■ Written exercise
Please give the data below as a JSON list of strings, one string per line, leaving out blank lines and the pictures.

(Rows of pointing data)
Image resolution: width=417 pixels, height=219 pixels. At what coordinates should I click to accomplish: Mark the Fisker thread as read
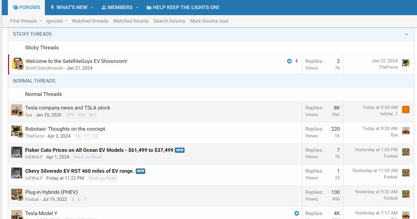coord(88,157)
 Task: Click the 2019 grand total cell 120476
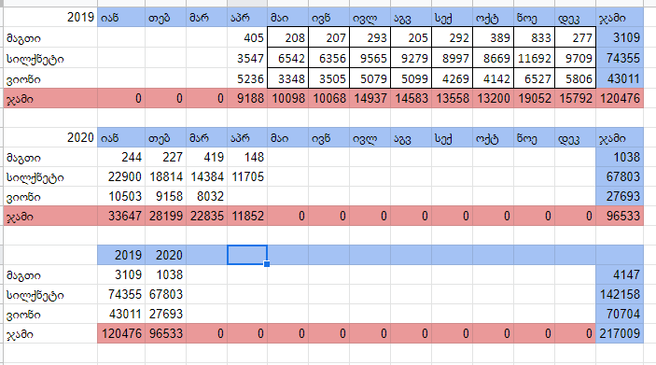pos(620,99)
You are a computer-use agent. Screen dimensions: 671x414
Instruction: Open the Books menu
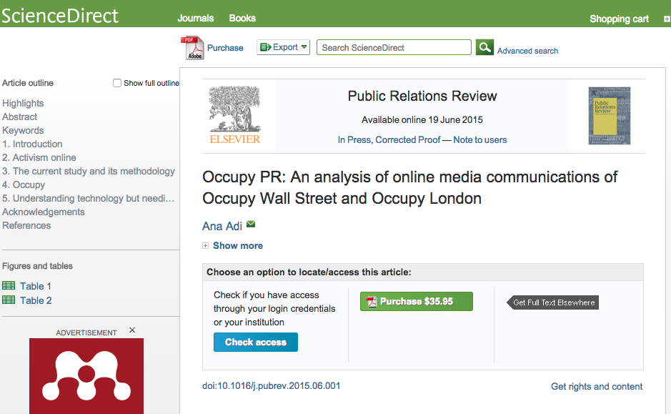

■ Exercise solution
[
  "Image resolution: width=417 pixels, height=219 pixels. At what coordinates should I click to accomplish: Mark the Fisker thread as read",
  "coord(88,157)",
  " Task: Click the 2019 grand total cell 120476",
  "pos(620,99)",
  "You are a computer-use agent. Screen dimensions: 671x414",
  "Instruction: Open the Books menu"
]